[[ PROVIDED RECORDS open ]]

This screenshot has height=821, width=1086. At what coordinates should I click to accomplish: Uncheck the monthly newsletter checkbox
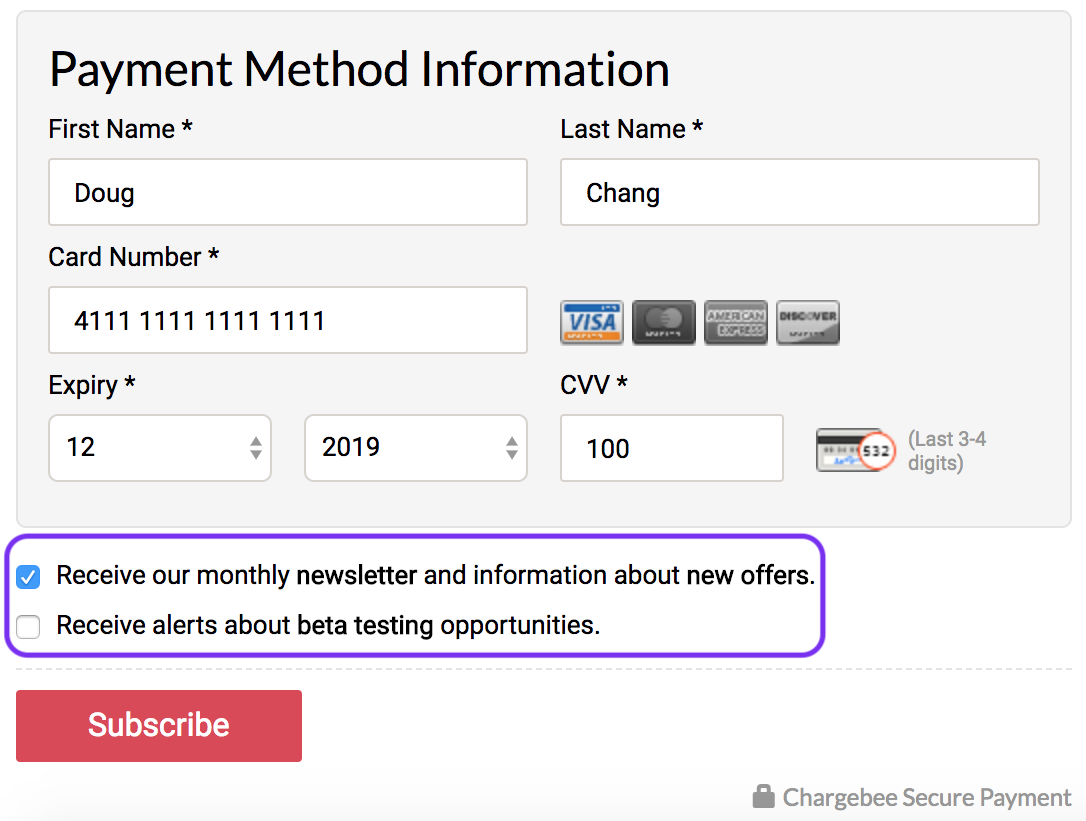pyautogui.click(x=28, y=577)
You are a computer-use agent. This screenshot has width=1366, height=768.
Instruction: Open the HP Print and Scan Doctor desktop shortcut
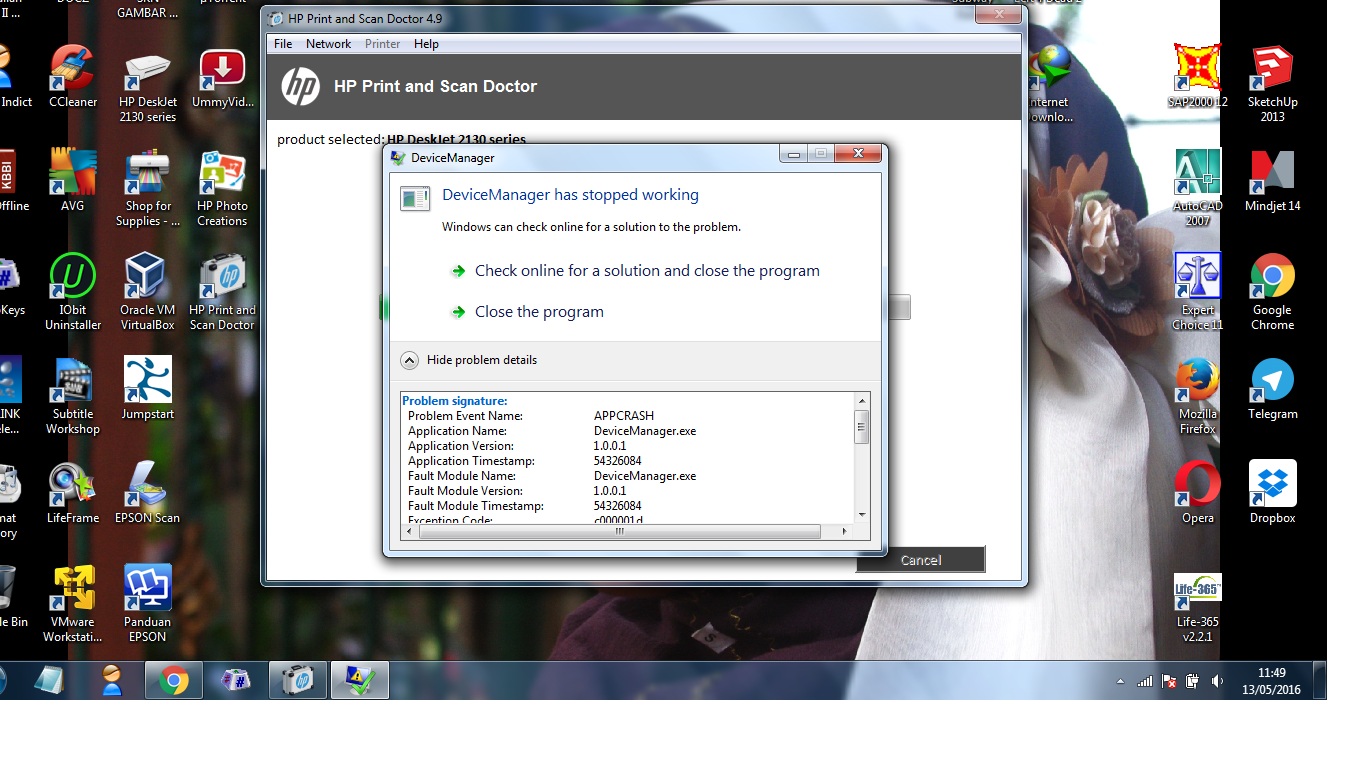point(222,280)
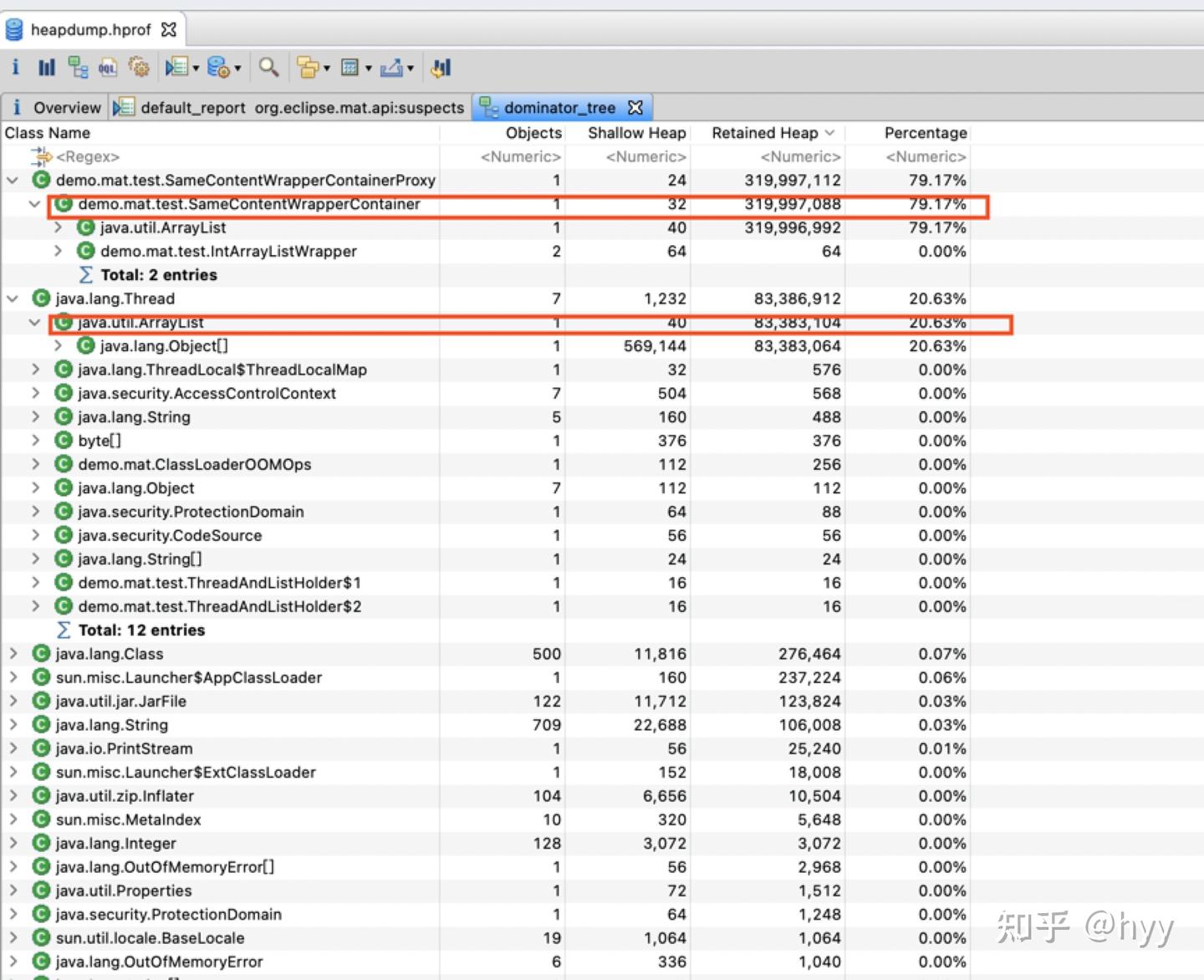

[[ PROVIDED RECORDS closed ]]

Could you output all of the entries above exactly? Leave the pictures out.

*WRITTEN REPLY:*
This screenshot has height=821, width=1086. At what coordinates should I click to accomplish: Uncheck the monthly newsletter checkbox
pyautogui.click(x=28, y=577)
You are a computer-use agent. This screenshot has width=1366, height=768.
Instruction: Open the HP Print and Scan Doctor desktop shortcut
point(222,280)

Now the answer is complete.